Da tale disposizione, tuttavia, non è dato capire se per attività non professionale ci si riferisca solo a quella i cui redditi si mantengano al di sotto della soglia di € 10.000 e se, in caso di eccedenza rispetto a tale limite, l’aliquota del 10% continui ad operare per i redditi sotto soglia.
Si dubita, inoltre, del fatto che le forme di sharing economy basate sulla condivisione dei costi (es. “Blablacar”) possano essere ricomprese nei meccanismi di creazione dei redditi assoggettati a tassazione.
D’altra parte la proposta prevede che i gestori delle piattaforme digitali debbano assumere la qualità di sostituiti d’imposta degli utenti fiscali con riferimento ai redditi da questi ultimi generati.
Agli operatori esteri, quindi, è richiesto di dotarsi di una stabile organizzazione in Italia.
Tale ultimo punto, come evidenziato anche dal Direttore dell’Agenzia delle Entrate (audizione 26 luglio 2016 –Commissioni riunite IX e X – Camera dei Deputati), pone non poche criticità, considerato che la configurazione dei presupposti della stabile organizzazione devono verificarsi in concreto, coerentemente con quanto previsto dalle convenzioni contro le doppie imposizioni, e devono necessariamente dipendere dalla scelta degli operatori economici di come esercitare la libertà di stabilimento, tutelata nell’ambito della UE dagli artt. 49 e 54 del TFUE, così come più volte ribadito dalla Corte di Giustizia UE.
Infine viene stabilito che i gestori delle piattaforme di sharing economy comunichino all’Agenzia delle Entrate i dati relativi alle operazioni avvenute per il loro tramite a prescindere dalla percezione o meno di alcun reddito da parte degli utenti.
Cenni ai profili IVA della sharing economy
Ai fini IVA gli utenti che forniscono beni o prestano servizi attraverso le piattaforme della sharing economy sono considerati soggetti passivi se svolgono un’attività economica che li identifichi come tali sensi dell’art. 9 della Direttiva IVA.
La citata soglia di € 10.000, individuata dalla suddetta proposta di legge al fine di ritenere un operatore “non professionale”, pertanto non dovrebbe essere determinante per individuare i soggetti passivi IVA.
Come ritenuto dal Comitato IVA, organo consultivo del Consiglio ai sensi della Direttiva IVA, il trattamento ai fini IVA dei servizi forniti dalle piattaforme di sharing economy cambia a seconda della relativa qualificazione.
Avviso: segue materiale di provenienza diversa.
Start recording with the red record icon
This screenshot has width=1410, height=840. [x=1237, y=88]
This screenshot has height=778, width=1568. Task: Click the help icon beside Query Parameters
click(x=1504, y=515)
Infatti se identificati come servizi di intermediazione, essi rilevano territorialmente nello Stato in cui si trova il bene o è reso il relativo servizio.
Diversamente i servizi forniti in maniera automatizzata possono essere configurati come servizi elettronici ed essere imponibili nel luogo del consumatore, se soggetto privato, o del prestatore, se il servizio è fornito ad un soggetto passivo.